Sebep ve sonuç ilişkisine baktığımızda bence tüm mesele eğitimde yatıyor. Bizim insanımız Müslüman olmadan önce insan olmayı, ahlaklı olmayı, dürüst olmayı beceremiyor. Sadece Müslümanım demekle de iyi insan olunmuyor.
O halde ne yapmak lazım. Ben kendimden örnek verecek olursam benim ahlaki alt yapımı Ömer Seyfettin’in hikâyelerinden aldığımı düşünüyorum. Kaşağı’nın videoya çekilmiş hikâyesini defalarca izledim ve öğretmen olduğum yıllarda öğrencilerime izlettim.
Şimdi ise televizyonlarda dolandırıcılık nasıl yapılır öğreten filmler ile birbirini aldatma sahneleri ile dolu diziler izleyen çocuklarımızın başka türlü yetişmeleri mümkün mü? Bizde reyting denilen bir baş belamız var. Reytingi de bu saydığımız film ve diziler yapıyor. Reyting için ne gerekli reklam gerekli. Bu film ve dizilere reklam verenlerde başta Yargıtay üyesinin saydığı insanlar.
Öncelikle reyting amaçlı film ve dizilere reklam verenler toplumca cezalandırılmalı. Bu hususu siyaset üstü değerlendirmek gerekli. Bunlardan herkes etkileniyor. Cinsel istismar ve dolandırıcılıktan toplumun her kesimi rahatsız etkileniyor..
Batılı toplumlar tik tok u yasaklarken, twitter kendi ülkesinin başkanına yasak koyarken, Rusya kültürel emperyalizm gerekçesiyle yasakçılık yaparken biz ahlaksızlığın kaynağı Netfilixi yasaklayamadık. Çarpık ilişkilerin çarşaf çarşaf ortaya serildiği programlara yasak getiremedik. Biz bu yasakları Müslüman olduğumuz için değil toplumsal geleceğimiz için yasaklamalıyız.
Elbette birilerinin sesleri çok fazla çıkacaktır. En başta kendi içimizden oy korkusu ile yasakçılığa karşı çıkanlar olacaktır. Özlem Zengin gibi. Kırmızı çizgimiz dediğin 6284 uygulaması ile ilgili git bir aile mahkemesi ve asliye ceza mahkemesi hakimlerine sor bakalım senin gibi kırmızı çizgi diyecekler mi?
Bizim toplumumuz balık hafızalı bir toplumdur. Birçok şeyi çok çabuk unutuyoruz. Bazı şeyler ancak kapımızı çaldığı zaman eyvah diyoruz.

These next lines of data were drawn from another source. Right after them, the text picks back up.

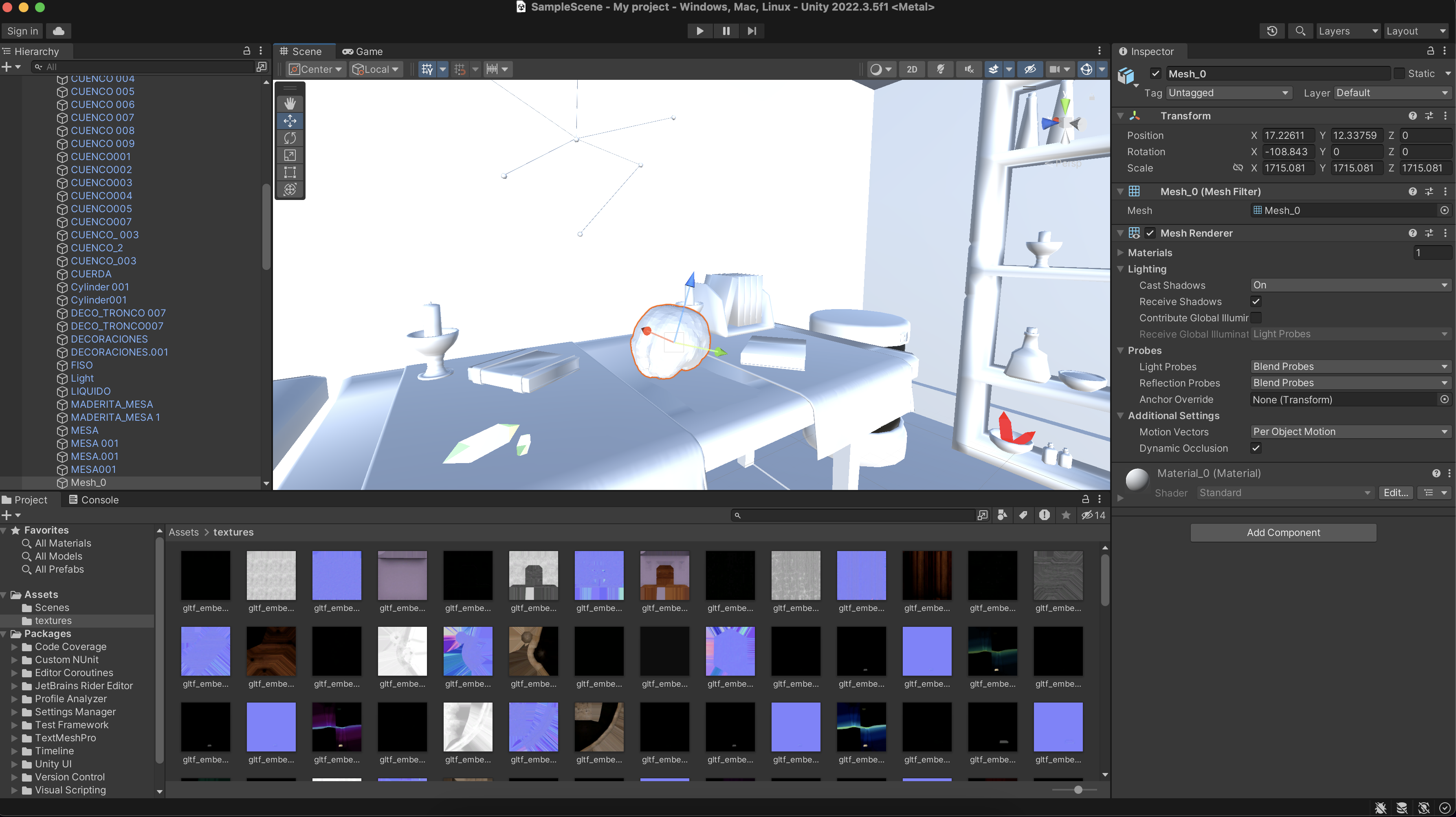Image resolution: width=1456 pixels, height=817 pixels.
Task: Select the Scale tool in the scene toolbar
Action: click(x=290, y=155)
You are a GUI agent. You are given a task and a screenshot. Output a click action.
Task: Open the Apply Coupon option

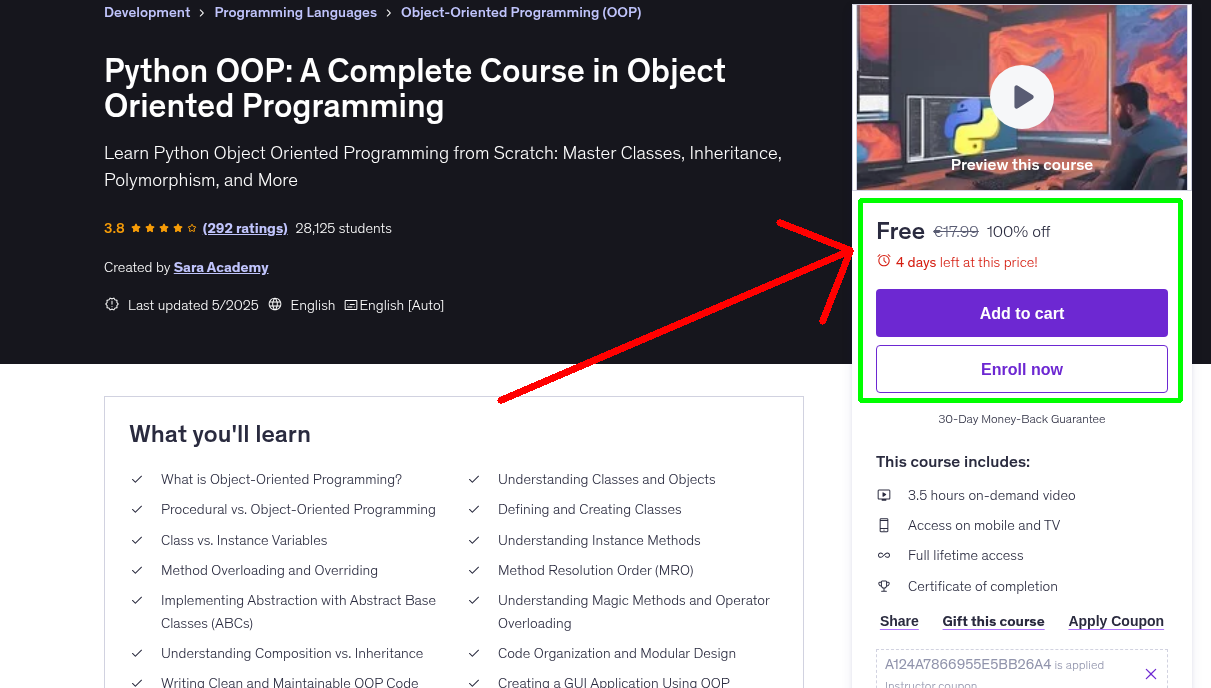[1115, 621]
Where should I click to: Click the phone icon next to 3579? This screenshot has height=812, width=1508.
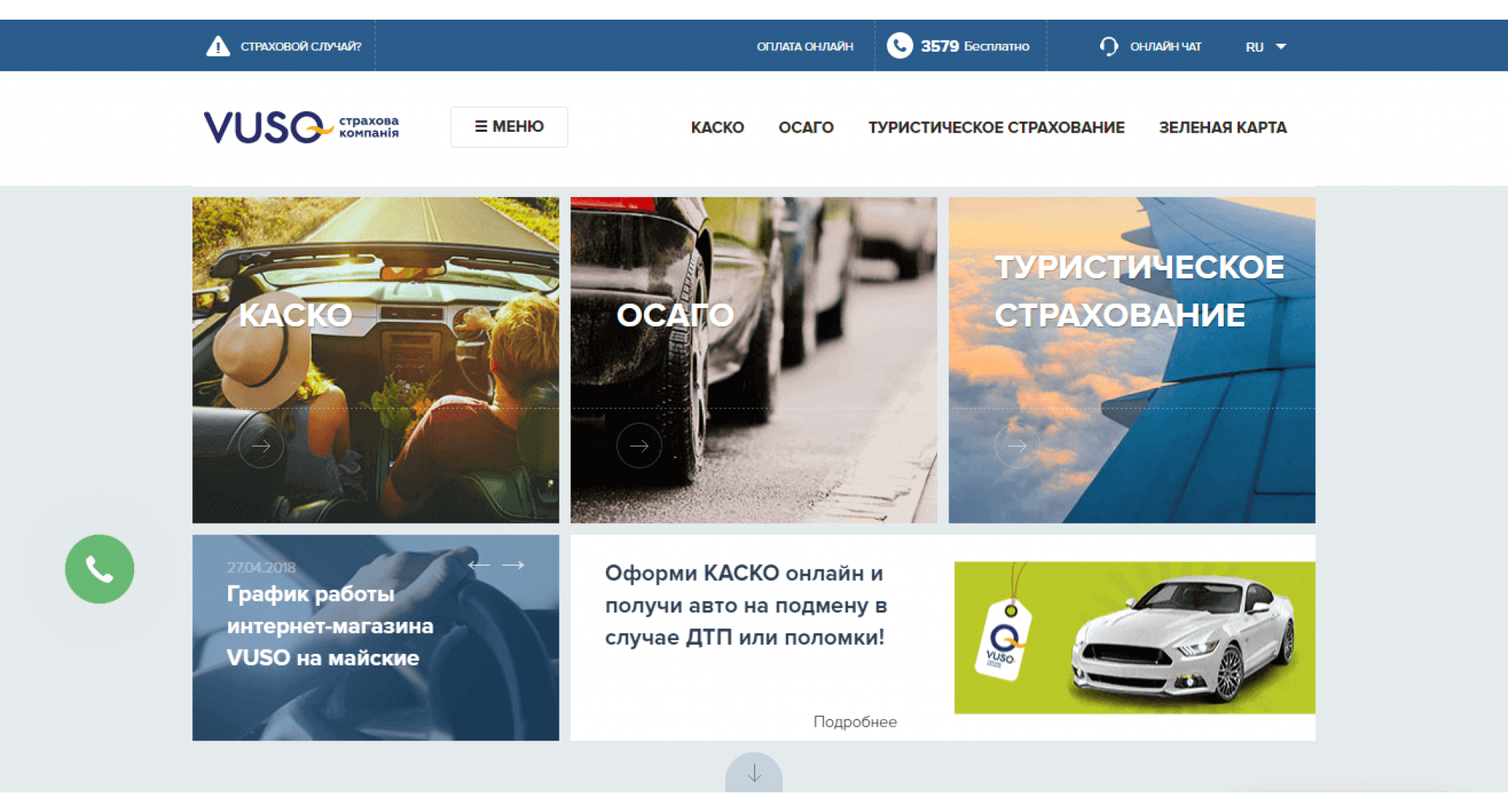(900, 46)
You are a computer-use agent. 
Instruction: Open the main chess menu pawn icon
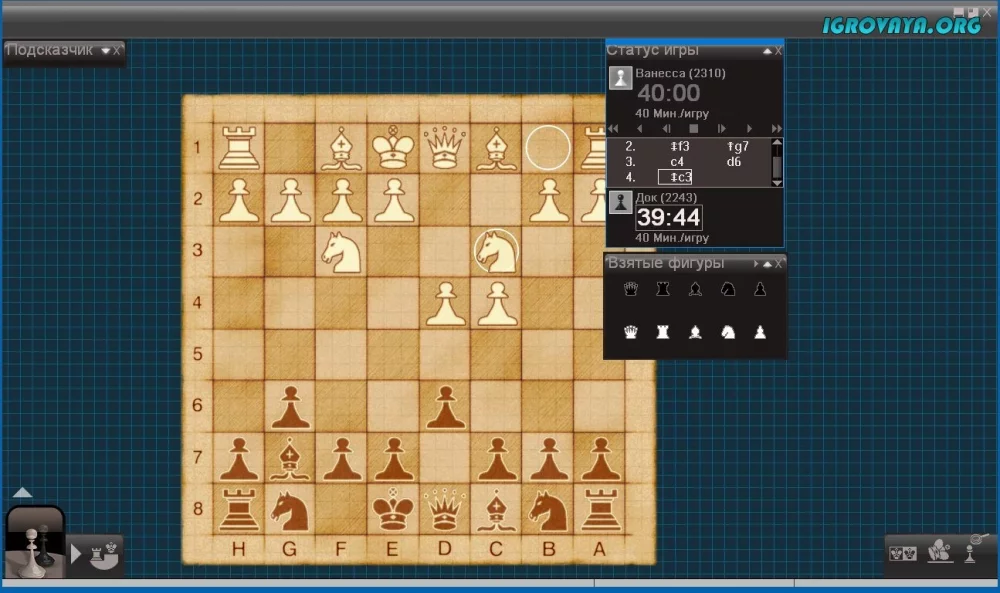tap(35, 543)
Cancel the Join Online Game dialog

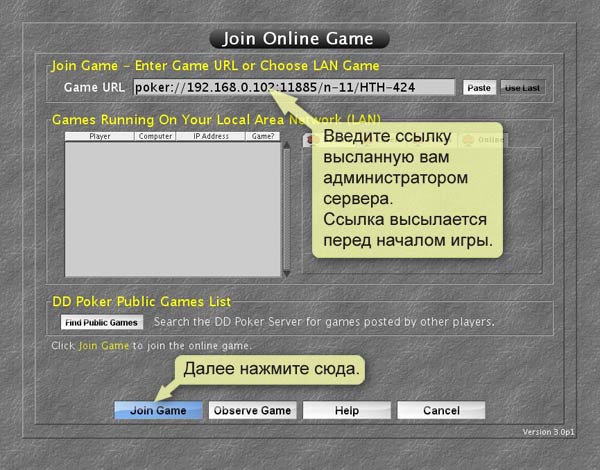[x=440, y=410]
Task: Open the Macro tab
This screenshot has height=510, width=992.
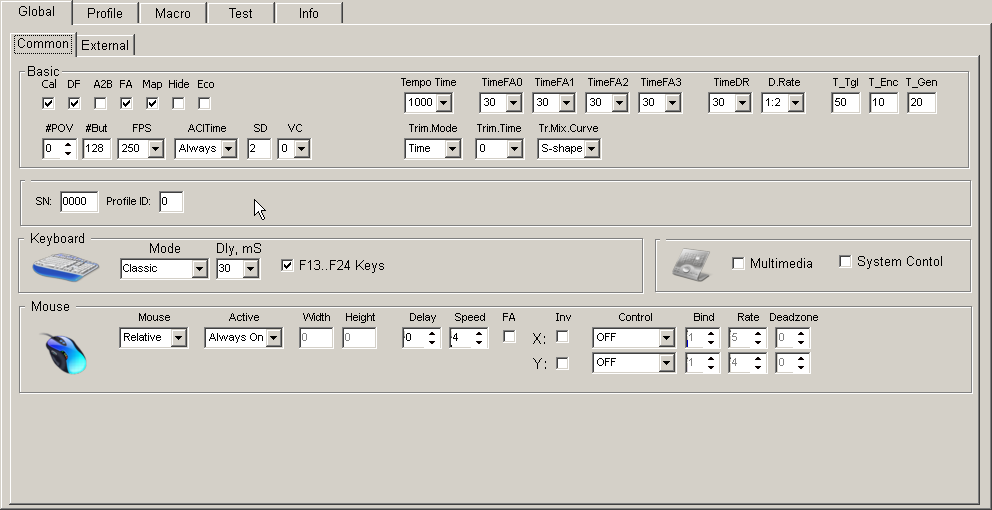Action: click(x=170, y=13)
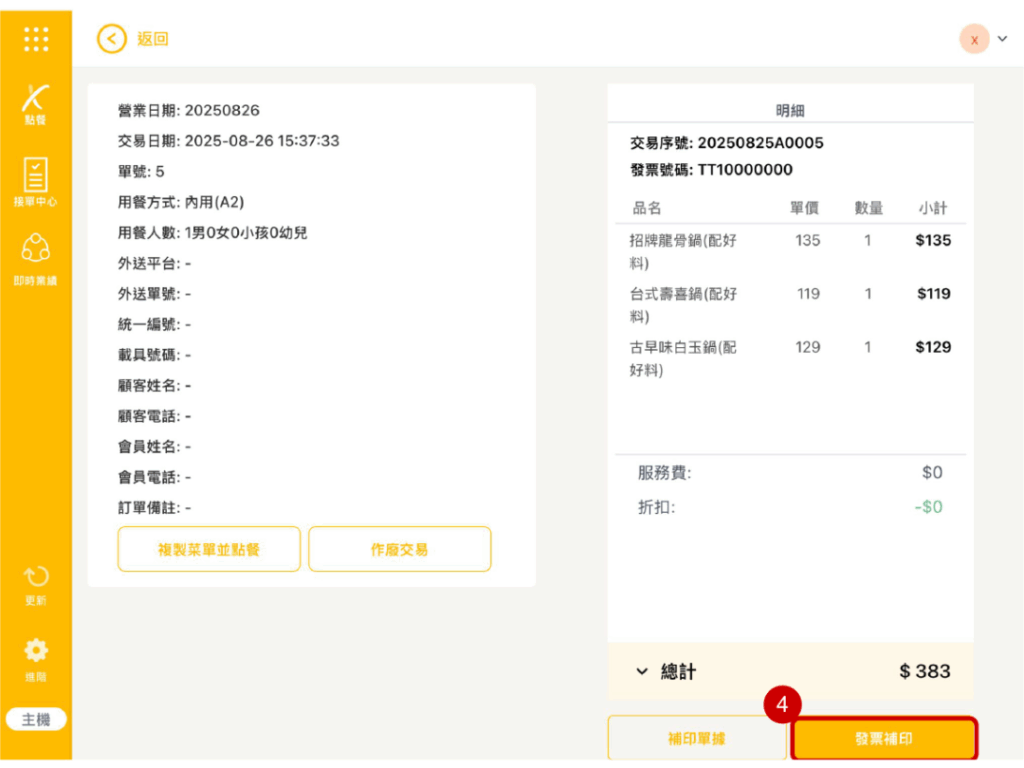Click the user avatar labeled x
Image resolution: width=1024 pixels, height=768 pixels.
point(974,39)
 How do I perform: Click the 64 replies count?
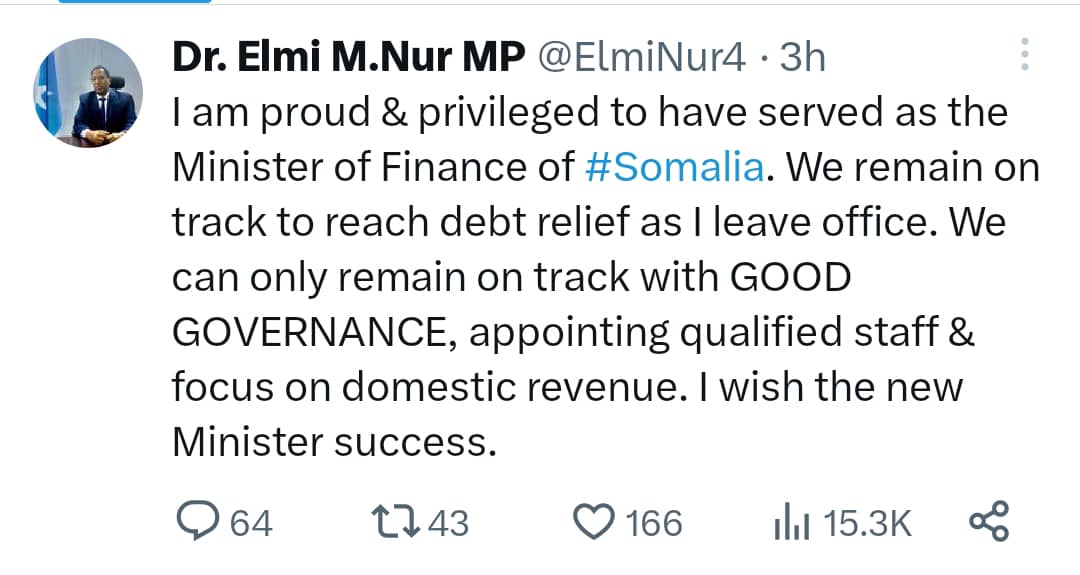coord(251,523)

Bakın kardeşim, Çocuklarınızdan şikayetçi olmaya hakkınız yok. Önce onları yetiştirmek için eğitim sistemini düzeltmelisiniz. İyi, ahlaklı, dürüst, yalan söylemeyen, namuslu insan nasıl olunur bu birinci görevimiz olmalı. Yoksa hatalarımız başımıza kakılmaya devam edeceği gibi Allah’ta hesabını çetin sorar.
En ufak bir suiistimal olayı olan kimse bir daha toplum karşısında çıkamamalı, istifa ettirilmeli, aklanmadan dönememeli, cinsel istismar olayına karışanlar da öyle. Şu anda siyaset yapanlara karşı Fadime Kalkan tipi kaç kaset komplosu yapıldı da hiçbir zaman birbiri ile bir araya gelemeyecek kimseler gelmeye zorlanıp geleceğimiz ipotek altına alınıyor.
Devletin bekası için yapılan ve yapılabilecek şantaj ve tehditler MİT tarafından açıklanmalıdır. Bu kim olursa olsun. Biz duyuyoruz da devlet duyup bilmiyor mu? Ben düşüncelerimi yazdım. Geleceğimizi karanlık görmemek için seçim zamanı birilerini eleyin. Her iki tarafa da söylüyorum. Tam zamanı. ,
Önce ahlak ve maneviyat diyeceğiz. İyi Müslüman nerde olsa iyi insan olur diye kendimizi kandırmayacağız. İyi Müslüman dediklerimizin de insan olduğunu ve hata yapabileceklerini unutmayacağız. Hele hele herkesin nefsi olduğunu şeytanın da işinin inanan insanlarla olduğunu unutmadan ona göre davranacağız.
Rabbim iyi insan, iyi Müslüman olanlardan eylesin.